§ To be done: Please extract every text line from all the items below, word for word, and leave the pictures out of your answer.

Item coordinate data:
--------------------
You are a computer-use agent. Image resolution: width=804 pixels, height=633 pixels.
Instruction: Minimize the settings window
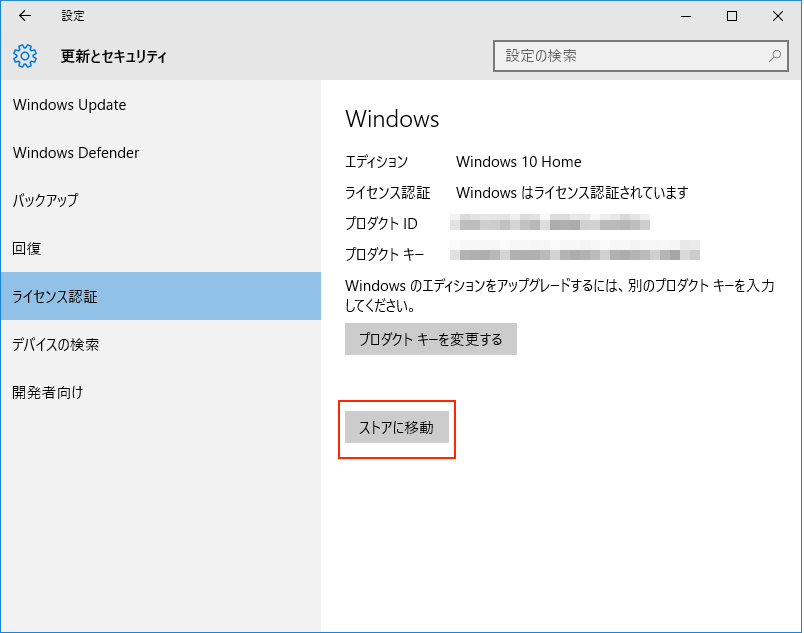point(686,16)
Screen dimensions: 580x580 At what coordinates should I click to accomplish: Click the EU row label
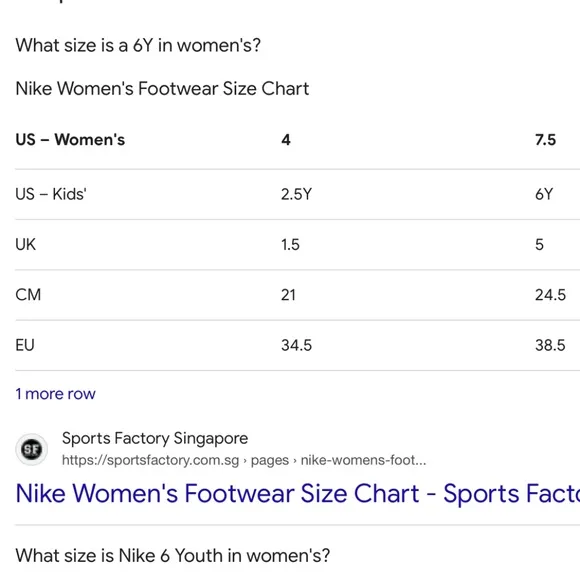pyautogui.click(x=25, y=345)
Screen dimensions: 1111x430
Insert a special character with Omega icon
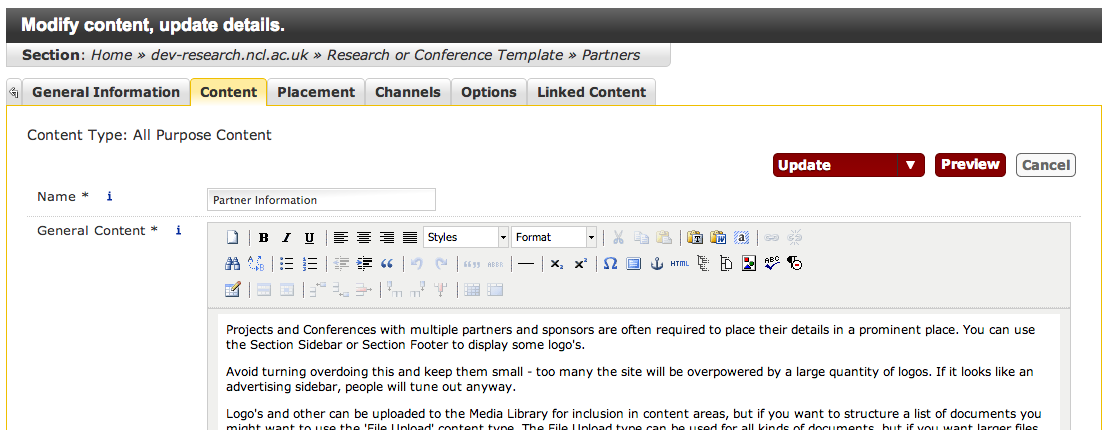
--------------------
§ Task response:
You are a computer-use agent. Image resolution: width=804 pixels, height=633 pixels.
Instruction: Minimize the settings window
point(686,16)
Screen dimensions: 580x580 At what coordinates should I click to accomplish: Click the EU row label
pyautogui.click(x=25, y=345)
Screen dimensions: 1111x430
Insert a special character with Omega icon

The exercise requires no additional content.